7a. CELEX

LaBB-CAT can be integrated with the CELEX lexicon, which can be purchased from the Linguistic Data Consortium (LDC) and includes lemma, part of speech, morphological, phonological, and frequency information for English, German, and Dutch.

(If you don’t have CELEX, there is an alternative version of this exercise that uses the free ‘CMU Pronunouncing Dictionary’ lexicon, which you can work through instead.)

In this exercise you will:

  • Install the CELEX layer manager
  • Use it to create new annotations for word morphology, syntactic category, and phonology
  • Compute speech rate in syllables per minute
  • Incorporate the new layers in more sophisticated searches

Installation

The first thing we’re going to do is install the CELEX layer manager.
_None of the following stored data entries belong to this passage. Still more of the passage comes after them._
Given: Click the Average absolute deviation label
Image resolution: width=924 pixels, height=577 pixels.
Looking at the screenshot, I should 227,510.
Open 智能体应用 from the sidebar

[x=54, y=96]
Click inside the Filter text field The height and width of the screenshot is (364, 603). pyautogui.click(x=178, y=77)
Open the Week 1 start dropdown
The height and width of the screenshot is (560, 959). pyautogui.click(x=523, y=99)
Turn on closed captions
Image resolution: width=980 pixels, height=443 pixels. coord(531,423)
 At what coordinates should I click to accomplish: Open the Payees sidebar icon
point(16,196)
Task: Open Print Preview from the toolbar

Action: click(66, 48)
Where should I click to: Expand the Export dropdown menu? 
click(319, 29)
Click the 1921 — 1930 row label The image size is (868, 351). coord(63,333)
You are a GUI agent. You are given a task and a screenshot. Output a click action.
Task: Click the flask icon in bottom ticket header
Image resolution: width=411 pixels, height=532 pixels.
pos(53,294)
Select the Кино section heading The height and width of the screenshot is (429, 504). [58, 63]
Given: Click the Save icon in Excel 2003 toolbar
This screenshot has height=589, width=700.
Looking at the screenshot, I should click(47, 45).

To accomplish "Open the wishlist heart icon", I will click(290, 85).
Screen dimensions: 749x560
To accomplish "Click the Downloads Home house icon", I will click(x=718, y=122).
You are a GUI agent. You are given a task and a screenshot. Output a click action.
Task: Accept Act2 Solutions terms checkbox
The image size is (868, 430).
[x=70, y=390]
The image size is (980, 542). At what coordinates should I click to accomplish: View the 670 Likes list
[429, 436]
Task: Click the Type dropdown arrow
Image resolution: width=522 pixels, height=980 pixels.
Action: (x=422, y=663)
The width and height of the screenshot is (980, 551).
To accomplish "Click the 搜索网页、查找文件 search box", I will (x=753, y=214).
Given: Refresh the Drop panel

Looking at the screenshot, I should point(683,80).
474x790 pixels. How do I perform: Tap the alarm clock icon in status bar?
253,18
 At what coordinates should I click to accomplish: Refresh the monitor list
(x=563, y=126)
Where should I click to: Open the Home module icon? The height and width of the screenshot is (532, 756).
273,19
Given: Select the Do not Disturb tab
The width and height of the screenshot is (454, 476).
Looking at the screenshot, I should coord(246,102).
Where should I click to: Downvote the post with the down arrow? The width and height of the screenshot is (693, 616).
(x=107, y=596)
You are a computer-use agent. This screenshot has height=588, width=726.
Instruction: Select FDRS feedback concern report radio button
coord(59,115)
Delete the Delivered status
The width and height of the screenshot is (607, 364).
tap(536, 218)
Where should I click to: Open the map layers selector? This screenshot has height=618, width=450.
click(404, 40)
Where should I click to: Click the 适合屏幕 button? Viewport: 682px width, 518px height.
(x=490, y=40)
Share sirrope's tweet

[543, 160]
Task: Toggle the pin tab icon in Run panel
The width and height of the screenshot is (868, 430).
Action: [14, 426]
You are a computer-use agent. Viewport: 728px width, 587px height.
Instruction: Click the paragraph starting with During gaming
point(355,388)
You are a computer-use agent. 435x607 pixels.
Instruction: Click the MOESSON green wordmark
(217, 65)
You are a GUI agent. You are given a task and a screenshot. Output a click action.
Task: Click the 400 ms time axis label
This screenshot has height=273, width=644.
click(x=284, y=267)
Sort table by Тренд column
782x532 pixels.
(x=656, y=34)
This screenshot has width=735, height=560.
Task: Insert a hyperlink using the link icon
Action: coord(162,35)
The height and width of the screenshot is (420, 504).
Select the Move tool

This requires having the LDC’s CELEX data files on your computer, which will be processed by the layer manager in order to insert the data into the LaBB-CAT database. If you received the CELEX files in a ZIP file, you need to unzip that into a folder, and remember the location of that folder, as you’ll need it during the installation process.

  1. First of all, create a new project called CELEX with a description: CELEX Annotations
  2. Click the layer managers menu option.
  3. Click the List of layer managers that are not yet installed link near the bottom.
  4. Find “CELEX English” in the list, and click its Install button.
  5. You will see a form asking for various details. You can leave most of these with their default values. The one exception is the CELEX  ENGLISH data folder option.
    Set the CELEX ENGLISH data folder parameter to the directory path that leads to the CELEX files on your LaBB-CAT computer.
  6. Click Install.
    You will see a progress bar while the layer manager loads the data from the CELEX files into the LaBB-CAT database. This will take a few minutes.
  7. Once it’s finished, you will see a new window open with information about the CELEX English layer manager.
    Reading this information page, you will see some instructions on how to create CELEX annotation layers - leave this tab open for now, as we’re going to need those instructions next.

Morphology

Now that we’ve installed the layer manager, we’ll create our first annotations from CELEX - a layer with morphological annotations.

  1. Follow the instructions on the information page to create a layer for word morphology - i.e.:
    • Layer ID: morphology
    • Type: Text
    • Alignment: None
    • Manager: CELEX English
    • Project: CELEX
    • Descript Morphological parses
    • ...configured with the Morphology option selected, and the default values for everything else.
Tip

If you’re curious about what the configuration options do, and how you can test out the results of your configuration, check the online help page when you are configuring the layer.

  1. Once the layer has finished generating, select the transcripts menu option, and open the first transcript in the list.
  2. Tick the CELEX project, and then tick your new morphology layer.
    You will see that each word is tagged with morphological information.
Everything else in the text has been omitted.